The Imaging and Perimetry Society’s meeting is a small but high quality international conference that mixes serious multidisciplinary science with events such as the traditional national singing at the meeting dinner. It is particularly useful for younger eye care professionals and scientists. Accompanying persons are also catered for. The 2014 meeting will be held in Manhattan (Mitchell Dul, SUNY College of Optometry, NY, USA), and the 2016 meeting will be in Udine Italy (Marco Zeppieri, S Maria della Misericordia Hospital, Udine, Italy).

Financial & competing interests disclosure

T Maddess receives royalty income from Carl Zeiss Meditec (CA, USA) for the sale of the FDT® and Matrix® perimeters. Several patents and patent applications for multifocal pupillographic objective perimetry methods on which he is an inventor are licensed by the Australian National University to Seeing Machines Ltd (Canberra, ACT, Australia). Seeing Machines Ltd. also supplies the author with equipment and funding for research into multifocal pupillographic objective perimetry. The author has no other relevant affiliations or financial involvement with any organization or entity with a financial interest in or financial conflict with the subject matter or materials discussed in the manuscript apart from those disclosed.
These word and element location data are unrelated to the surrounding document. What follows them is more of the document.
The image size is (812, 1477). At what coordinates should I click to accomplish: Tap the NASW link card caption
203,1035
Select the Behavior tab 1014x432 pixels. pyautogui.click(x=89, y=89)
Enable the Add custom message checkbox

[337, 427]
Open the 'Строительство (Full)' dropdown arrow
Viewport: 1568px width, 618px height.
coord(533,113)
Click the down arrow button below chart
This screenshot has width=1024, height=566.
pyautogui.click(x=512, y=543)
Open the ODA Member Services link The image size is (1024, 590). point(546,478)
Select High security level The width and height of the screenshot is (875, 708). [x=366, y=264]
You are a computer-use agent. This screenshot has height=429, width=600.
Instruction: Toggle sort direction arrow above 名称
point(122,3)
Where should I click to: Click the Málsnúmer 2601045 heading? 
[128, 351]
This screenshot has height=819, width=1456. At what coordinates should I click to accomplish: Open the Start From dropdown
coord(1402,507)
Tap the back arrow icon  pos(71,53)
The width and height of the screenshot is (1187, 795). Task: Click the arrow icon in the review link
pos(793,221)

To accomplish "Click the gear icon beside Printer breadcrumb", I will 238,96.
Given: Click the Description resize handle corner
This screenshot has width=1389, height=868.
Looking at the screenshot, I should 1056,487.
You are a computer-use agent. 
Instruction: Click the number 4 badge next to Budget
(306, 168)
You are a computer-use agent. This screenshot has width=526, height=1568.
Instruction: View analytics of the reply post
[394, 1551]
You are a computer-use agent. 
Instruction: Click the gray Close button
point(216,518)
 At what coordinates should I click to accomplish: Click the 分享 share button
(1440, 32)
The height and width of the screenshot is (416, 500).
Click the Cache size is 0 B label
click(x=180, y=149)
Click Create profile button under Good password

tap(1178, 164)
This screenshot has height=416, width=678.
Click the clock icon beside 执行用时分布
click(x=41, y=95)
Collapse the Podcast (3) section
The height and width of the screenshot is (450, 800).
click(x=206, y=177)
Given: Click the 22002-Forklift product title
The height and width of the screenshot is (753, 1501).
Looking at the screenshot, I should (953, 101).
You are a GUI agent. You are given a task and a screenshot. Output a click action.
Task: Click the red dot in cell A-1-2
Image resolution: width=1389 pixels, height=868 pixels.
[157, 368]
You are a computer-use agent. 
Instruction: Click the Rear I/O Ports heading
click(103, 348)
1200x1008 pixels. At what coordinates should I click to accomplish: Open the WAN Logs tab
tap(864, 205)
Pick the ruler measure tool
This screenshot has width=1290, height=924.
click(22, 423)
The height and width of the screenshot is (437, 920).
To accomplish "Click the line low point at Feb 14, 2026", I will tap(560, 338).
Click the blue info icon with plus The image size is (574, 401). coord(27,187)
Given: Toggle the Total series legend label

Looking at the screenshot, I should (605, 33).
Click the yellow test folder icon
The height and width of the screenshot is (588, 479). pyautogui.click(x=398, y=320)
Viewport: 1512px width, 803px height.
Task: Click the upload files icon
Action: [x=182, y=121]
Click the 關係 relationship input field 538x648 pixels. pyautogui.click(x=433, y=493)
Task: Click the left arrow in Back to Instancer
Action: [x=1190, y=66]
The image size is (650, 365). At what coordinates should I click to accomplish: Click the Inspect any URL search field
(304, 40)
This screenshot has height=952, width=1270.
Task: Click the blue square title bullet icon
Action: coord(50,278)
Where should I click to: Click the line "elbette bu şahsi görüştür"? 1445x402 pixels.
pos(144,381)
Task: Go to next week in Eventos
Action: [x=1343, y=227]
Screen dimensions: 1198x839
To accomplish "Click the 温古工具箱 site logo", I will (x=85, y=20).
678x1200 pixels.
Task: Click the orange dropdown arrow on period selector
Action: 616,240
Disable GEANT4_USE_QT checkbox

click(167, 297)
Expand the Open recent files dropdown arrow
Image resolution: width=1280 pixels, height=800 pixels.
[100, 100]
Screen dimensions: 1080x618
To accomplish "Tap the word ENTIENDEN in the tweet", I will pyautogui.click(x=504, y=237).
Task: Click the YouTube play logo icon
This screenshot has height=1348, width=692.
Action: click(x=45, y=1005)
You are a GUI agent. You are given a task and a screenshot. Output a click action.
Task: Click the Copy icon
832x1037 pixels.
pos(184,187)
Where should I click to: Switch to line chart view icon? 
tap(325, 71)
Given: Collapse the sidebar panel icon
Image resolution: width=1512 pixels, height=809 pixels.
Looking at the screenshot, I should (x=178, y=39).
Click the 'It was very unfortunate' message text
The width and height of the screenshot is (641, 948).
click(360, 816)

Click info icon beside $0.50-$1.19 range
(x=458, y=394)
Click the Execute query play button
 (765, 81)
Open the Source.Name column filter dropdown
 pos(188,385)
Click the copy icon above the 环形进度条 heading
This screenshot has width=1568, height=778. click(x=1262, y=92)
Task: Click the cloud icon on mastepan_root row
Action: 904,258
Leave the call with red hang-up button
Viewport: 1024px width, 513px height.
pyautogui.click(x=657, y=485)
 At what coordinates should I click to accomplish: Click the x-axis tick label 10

No writing assistance was utilized in the production of this manuscript.

References

  • Artes PH, Iwase A, Ohno Y, Kitazawa Y, Chauhan BC. Properties of perimetric threshold estimates from full threshold, SITA standard, and SITA fast strategies. Invest. Ophth. Vis. Sci.43, 2654–2659 (2002).
  • Maddess T. The influence of sampling errors on test–retest variability in perimetry. Invest. Ophth. Vis. Sci.52, 1014–1022 (2011).
  • Chauhan BC, Garway-Heath DF, Goñi FJ et al. Practical recommendations for measuring rates of visual field change in glaucoma. Br. J. Ophthalmol.92(4), 569–573 (2008).
  • Kim TW, Zangwill LM, Bowd C, Sample PA, Shah N, Weinreb RN. Retinal nerve fiber layer damage as assessed by optical coherence tomography in eyes with a visual field defect detected by frequency doubling technology perimetry but not by standard automated perimetry. Ophthalmology114(6), 1053–1057 (2007).